Instructions to follow: Your answer is every line of the material below in which the string "Close" occurs.

*-*-*

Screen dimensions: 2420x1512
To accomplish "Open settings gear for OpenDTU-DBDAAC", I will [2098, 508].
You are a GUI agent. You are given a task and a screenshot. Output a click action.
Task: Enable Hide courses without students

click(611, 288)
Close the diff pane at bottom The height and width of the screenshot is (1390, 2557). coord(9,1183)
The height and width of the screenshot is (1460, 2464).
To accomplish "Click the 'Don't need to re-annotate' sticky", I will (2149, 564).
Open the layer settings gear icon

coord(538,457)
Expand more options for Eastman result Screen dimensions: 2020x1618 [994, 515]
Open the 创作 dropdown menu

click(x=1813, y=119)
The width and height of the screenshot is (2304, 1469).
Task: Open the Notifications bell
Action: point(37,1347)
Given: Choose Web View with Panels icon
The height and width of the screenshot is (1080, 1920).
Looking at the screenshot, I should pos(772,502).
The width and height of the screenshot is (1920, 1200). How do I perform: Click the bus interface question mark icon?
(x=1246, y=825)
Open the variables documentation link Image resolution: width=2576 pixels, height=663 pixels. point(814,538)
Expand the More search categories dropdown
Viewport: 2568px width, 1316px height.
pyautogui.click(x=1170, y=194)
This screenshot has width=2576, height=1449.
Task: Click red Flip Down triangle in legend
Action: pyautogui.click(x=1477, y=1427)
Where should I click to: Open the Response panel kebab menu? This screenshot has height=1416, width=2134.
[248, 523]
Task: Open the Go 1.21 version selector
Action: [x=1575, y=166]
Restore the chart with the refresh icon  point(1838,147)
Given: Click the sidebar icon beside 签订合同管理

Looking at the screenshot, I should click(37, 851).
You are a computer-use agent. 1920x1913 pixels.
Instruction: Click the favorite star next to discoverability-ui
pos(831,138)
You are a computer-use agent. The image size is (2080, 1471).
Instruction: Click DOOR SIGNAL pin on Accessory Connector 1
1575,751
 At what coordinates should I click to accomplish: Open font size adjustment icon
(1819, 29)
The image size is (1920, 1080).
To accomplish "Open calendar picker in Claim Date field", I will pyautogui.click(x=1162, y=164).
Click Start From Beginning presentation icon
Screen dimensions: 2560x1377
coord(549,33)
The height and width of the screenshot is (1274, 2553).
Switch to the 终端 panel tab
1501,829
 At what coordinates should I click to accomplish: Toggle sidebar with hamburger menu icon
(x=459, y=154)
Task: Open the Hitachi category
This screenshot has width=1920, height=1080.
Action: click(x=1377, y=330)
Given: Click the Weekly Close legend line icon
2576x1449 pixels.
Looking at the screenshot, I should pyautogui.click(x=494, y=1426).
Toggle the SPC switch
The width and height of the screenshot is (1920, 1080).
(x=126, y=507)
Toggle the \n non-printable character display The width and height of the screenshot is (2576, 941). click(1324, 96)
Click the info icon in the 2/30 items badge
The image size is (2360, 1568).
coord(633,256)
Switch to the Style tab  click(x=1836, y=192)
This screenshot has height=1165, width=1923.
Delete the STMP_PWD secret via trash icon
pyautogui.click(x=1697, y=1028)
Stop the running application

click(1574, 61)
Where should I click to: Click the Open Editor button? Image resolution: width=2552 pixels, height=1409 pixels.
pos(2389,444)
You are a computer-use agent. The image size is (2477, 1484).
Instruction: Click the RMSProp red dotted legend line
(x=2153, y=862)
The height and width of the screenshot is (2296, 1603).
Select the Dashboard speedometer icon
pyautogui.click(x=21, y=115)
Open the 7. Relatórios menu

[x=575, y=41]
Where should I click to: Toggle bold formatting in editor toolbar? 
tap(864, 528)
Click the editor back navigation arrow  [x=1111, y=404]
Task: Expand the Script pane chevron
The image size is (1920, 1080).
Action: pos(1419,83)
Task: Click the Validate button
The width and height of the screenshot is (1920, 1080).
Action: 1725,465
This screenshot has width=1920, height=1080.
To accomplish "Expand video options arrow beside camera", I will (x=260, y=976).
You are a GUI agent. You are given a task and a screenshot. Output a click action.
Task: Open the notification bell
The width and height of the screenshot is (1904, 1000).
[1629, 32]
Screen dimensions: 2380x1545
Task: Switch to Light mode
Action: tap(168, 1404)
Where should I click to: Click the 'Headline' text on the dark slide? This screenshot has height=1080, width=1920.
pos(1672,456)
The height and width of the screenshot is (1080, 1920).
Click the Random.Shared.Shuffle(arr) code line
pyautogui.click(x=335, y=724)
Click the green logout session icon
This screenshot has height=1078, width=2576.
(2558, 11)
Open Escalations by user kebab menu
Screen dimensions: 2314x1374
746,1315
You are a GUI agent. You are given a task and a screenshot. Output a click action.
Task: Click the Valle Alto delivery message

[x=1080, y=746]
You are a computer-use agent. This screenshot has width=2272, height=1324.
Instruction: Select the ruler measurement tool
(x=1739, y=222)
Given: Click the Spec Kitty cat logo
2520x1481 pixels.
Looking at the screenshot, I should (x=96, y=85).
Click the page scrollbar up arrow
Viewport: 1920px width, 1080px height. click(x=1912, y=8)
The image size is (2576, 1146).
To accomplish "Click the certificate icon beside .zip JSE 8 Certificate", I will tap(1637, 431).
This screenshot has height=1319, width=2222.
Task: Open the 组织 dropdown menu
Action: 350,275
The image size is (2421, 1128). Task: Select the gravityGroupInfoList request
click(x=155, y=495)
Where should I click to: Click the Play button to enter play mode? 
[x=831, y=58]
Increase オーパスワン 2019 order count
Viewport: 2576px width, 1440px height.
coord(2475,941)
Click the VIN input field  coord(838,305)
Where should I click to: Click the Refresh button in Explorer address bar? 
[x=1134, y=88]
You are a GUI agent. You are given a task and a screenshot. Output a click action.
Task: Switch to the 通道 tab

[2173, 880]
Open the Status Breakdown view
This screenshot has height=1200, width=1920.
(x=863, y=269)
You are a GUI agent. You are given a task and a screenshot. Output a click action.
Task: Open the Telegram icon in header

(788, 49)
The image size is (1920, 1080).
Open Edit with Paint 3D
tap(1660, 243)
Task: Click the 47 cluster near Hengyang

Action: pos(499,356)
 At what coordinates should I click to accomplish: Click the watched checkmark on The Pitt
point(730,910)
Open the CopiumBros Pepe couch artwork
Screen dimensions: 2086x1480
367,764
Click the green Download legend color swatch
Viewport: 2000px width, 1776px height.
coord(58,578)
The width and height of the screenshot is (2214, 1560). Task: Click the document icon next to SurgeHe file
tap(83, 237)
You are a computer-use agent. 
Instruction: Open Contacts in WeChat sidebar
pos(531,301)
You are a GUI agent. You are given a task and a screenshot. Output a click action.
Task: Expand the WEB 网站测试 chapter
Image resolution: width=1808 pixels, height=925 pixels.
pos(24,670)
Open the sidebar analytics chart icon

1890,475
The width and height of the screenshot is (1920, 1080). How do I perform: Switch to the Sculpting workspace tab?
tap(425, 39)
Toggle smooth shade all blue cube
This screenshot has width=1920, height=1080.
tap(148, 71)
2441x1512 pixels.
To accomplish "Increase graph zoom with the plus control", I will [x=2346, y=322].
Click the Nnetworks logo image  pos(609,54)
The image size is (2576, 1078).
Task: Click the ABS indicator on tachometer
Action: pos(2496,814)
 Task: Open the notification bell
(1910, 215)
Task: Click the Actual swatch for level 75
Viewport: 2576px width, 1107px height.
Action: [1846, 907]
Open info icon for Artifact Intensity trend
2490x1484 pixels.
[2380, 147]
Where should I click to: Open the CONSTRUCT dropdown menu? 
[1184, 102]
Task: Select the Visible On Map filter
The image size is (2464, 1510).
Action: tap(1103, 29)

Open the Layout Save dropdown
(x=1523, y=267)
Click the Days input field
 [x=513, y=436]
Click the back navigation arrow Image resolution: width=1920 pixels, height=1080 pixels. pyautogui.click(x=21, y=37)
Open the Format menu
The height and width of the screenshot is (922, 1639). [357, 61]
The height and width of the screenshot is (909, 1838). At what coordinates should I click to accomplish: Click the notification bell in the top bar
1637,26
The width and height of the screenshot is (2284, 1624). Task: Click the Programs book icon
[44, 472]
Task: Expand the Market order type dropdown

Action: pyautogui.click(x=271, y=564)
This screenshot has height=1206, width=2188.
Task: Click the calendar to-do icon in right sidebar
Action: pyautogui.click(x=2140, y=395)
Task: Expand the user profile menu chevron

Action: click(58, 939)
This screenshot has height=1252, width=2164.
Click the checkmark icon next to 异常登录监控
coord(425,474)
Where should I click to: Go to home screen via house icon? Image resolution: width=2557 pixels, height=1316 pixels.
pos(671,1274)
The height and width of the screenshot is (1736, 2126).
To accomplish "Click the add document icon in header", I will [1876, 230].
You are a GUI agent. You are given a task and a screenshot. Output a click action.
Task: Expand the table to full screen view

*-*-*

Output for this task:
Close the diff pane at bottom The height and width of the screenshot is (1390, 2557). coord(9,1183)
Given: Click the Weekly Close legend line icon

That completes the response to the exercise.